To install a basketball hoop on the garage, you will need a basketball hoop wall mount and compatible basketball backboard and rim. Set the height of the rim to the ground at 10 feet, and draw a free throw line 15 feet from the hoop to comply with NBA regulations for a more realistic practice.
That sounds simple enough right? Well, there’s a bit more to it so I will go into more detail about the planning, set up, and installation so keep reading.
If you already have a basketball wall mount set, then great, let’s jump into the steps. If you haven’t selected a hoop yet, I recommend at least a 54″ wide backboard for a two car driveway sized area, like this Silverback 54″ Wall Mounted Basketball Hoop Set (link to Amazon).
Smaller areas can get away with smaller backboards, but it’s best to get as close to regulation size as possible for training purposes.
Plan Hoop Location
This might be the most important step starting right away.
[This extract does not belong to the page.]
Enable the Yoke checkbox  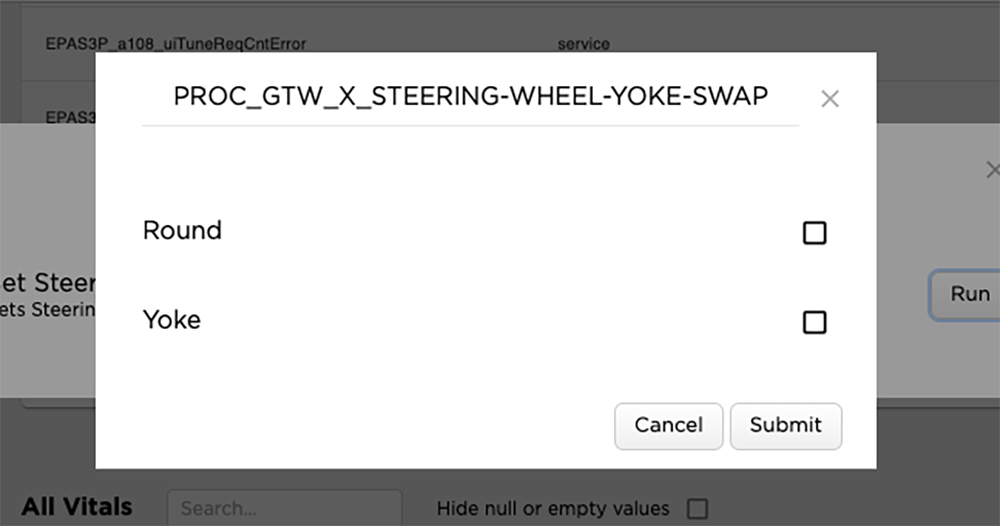pos(815,322)
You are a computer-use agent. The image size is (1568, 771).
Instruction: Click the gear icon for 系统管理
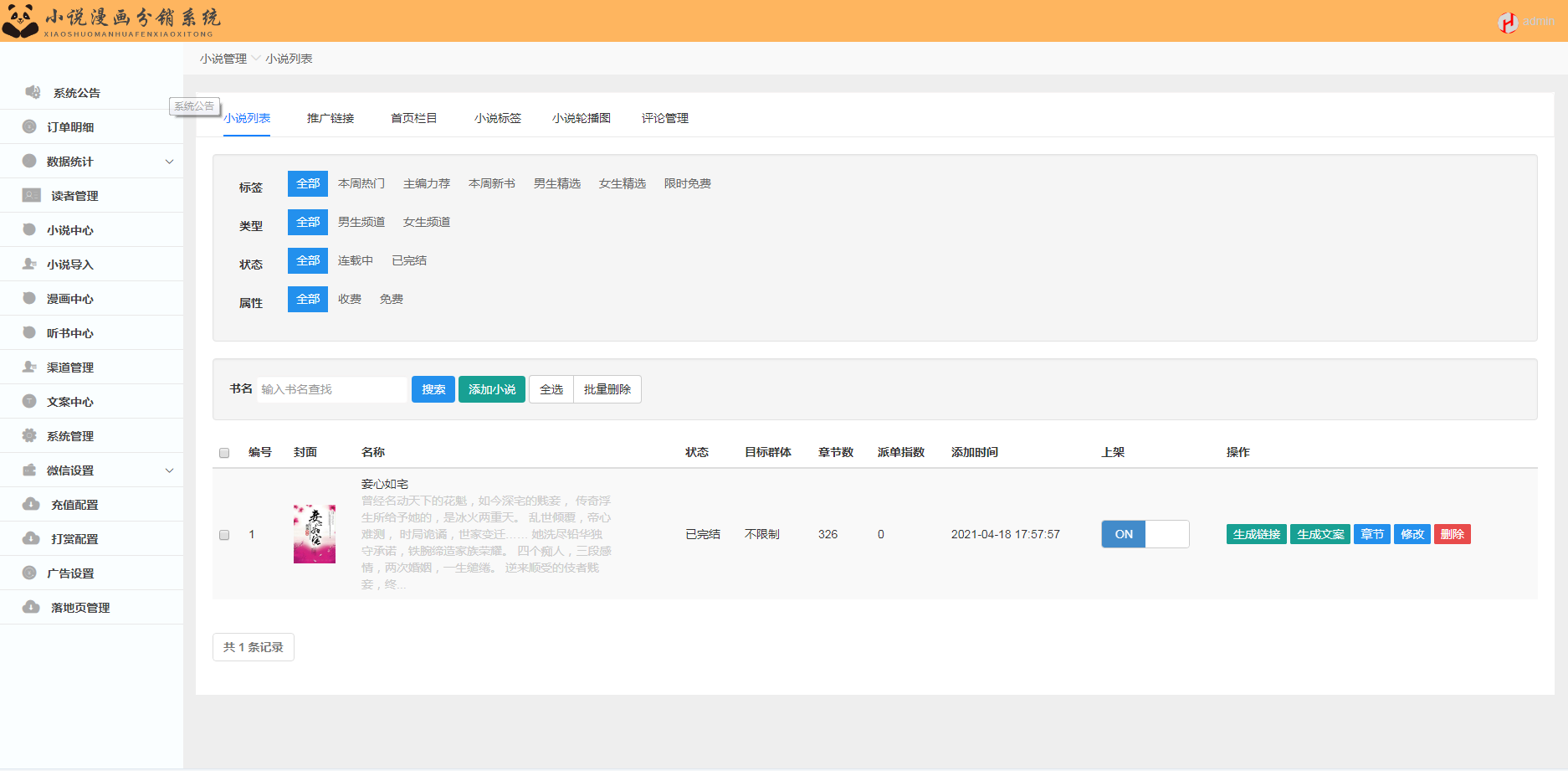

You want to make sure the location you pick will be suitable for playing basketball, but also that players won’t be in the way of other things going on in the area.
Centered on playing area
Out of the way if possible
Highest hoop adjustment will set the top of the rim 10 feet from the ground
Enough area to draw a free throw line 15 feet from the backboard
If at all possible try to mount the hoop in the center of the playing area, for example if you plan on playing on a concrete slab or a driveway. Keep in mind the height you will want the hoop to be at. It’s recommended for 4th and 5th graders to play on an 8 ft hoop, 6th graders to play on a 9 ft hoop, and everything above should play on the regulation height 10 ft hoop.
The hoop I recommended above has a 2.5 foot adjustment range to cover all of those heights. It’s best to make sure that the top of the rim will be 10 feet from the ground wherever you plan on installing the hoop if you want to be within high school, NCAA, and NBA court regulations.
A regulation free throw line is 15 feet from the front of the backboard. If you plan on practicing for an actual basketball game, It’d be nice to have at least that much space on the court. We will get into the other markings later on, but up front, it’s good to have a plan to fit your needs.
Tools And Set Up Equipment
Now that you’ve decided where you want the hoop to be mounted, it’s time gather the tools and equipment. Most of the wall mount basketball hoops will come with lag bolts meant to mount the bracket, and I was able to do so with just an impact drill and the correct size socket.
Tools Required:
Lag bolts (if not included) or nuts and bolts
Socket set and drill, or a set of wrenches
Stud finder (recommended)
Ladder (or two if you have help)
The equipment you will need should all come in a set if you got it from a decent company. For example, the Silverback 54″ Wall Mounted Basketball Hoop Set (link to Amazon) comes with everything you need. The wall mount, backboard, and rim.
If you’re piecing these parts together yourself, be careful that not all companies make the equipment to the same specs. The holes won’t line up or you’ll need to make modifications and things like that. That being said, they do make a Universal Mounting Bracket from Amazon, but still make sure it will work with your backboard before buying.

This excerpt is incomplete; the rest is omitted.